The Obama administration announced today proposed new rules aimed at curbing carbon dioxide emissions from coal-fired power plants. If adopted, the rules may be the most significant step an American president has ever taken to combat climate change.
The new regulation proposes cutting carbon emissions from existing power plants by up to 30 percent by 2030, compared with 2005 levels. It will require individual states to come up with plans to reduce pollution from power companies in their states, which could involve investing in wind and solar energy or creating carbon cap-and-trade programs.

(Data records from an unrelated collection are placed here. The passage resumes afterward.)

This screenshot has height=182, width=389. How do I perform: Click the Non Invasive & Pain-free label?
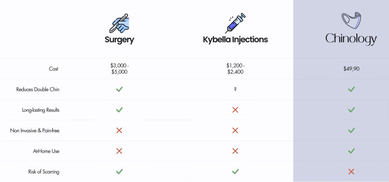(x=35, y=130)

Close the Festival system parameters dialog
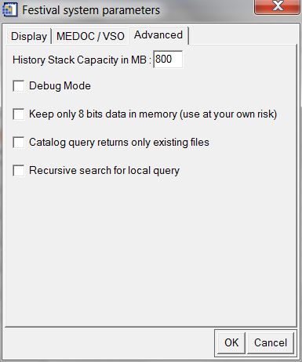point(277,6)
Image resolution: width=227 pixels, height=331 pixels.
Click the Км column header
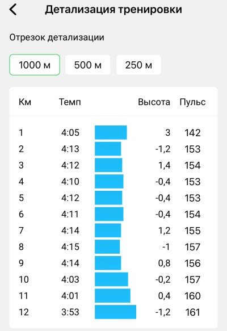click(x=25, y=102)
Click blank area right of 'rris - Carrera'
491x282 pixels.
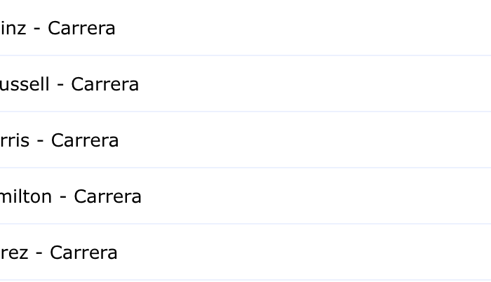[x=305, y=140]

Coal plants are the single largest source of heat-trapping gases emitted in the U.S. Reducing the amount of greenhouse gas they produce would have an ancillary effect of cutting emissions of environmental toxins that cause tens of thousands of premature deaths annually. President Obama’s policy to reduce greenhouse gas emissions also includes a 2013 Environmental Protection Agency rule to regulate emissions from any future power plants as well as stricter vehicle fuel-efficiency standards.

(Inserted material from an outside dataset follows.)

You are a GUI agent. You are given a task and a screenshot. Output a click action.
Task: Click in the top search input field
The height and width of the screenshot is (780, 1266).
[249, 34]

With this proposal, the administration makes good on a statement Obama made in his 2013 State of the Union address urging Congress to pursue market-based solutions to climate change. As an alternative, he said, “If Congress won’t act soon to protect future generations, I will.”
With the proposed regulations on coal-fired plants, the Obama administration has bypassed Congress altogether, using instead its authority under the Clean Air Act. Passed in 1970 and signed by President Richard Nixon, the relevant amendments mandated that the EPA regulate any pollution that threatens public health.
In 2007, the Supreme Court ruled that the EPA had the authority to regulate climate pollution under the act. A landmark 2009 EPA decision found that carbon emissions “threaten the public health and welfare of current and future generations.”
The administration’s announcement comes on the heels of several studies released this year that point to the wide-ranging effects of an increasingly warming planet on human society.
In May, the National Climate Assessment found that water shortages, heat waves, wildfires, and torrential rains being felt around the nation will worsen as climate change progresses. Earlier this year, the U.N. Intergovernmental Panel on Climate Change announced that the world’s food supply is increasingly at risk. Just last week, it was revealed that in April the Northern Hemisphere had experienced carbon dioxide levels of more than 400 parts per million for an entire month, a first.
Still, that Obama is using his executive authority to bypass Congress has some Republican legislators and constituents up in arms.
Even before the EPA’s new rule was released, conservative think tanks and fossil fuel industry groups began decrying it as a measure that will harm the economy and cost the American people jobs. “The politics of scaring people to death over climate change are probably more dangerous than the weather,” said Patrick J. Michaels, director of the Koch brothers–funded Center for the Study of Science.
But a Yale University poll released last week shows that most Americans support strict regulations on carbon dioxide emissions from coal plants, and there is evidence that states have had an easier time reducing their carbon footprint than they expected.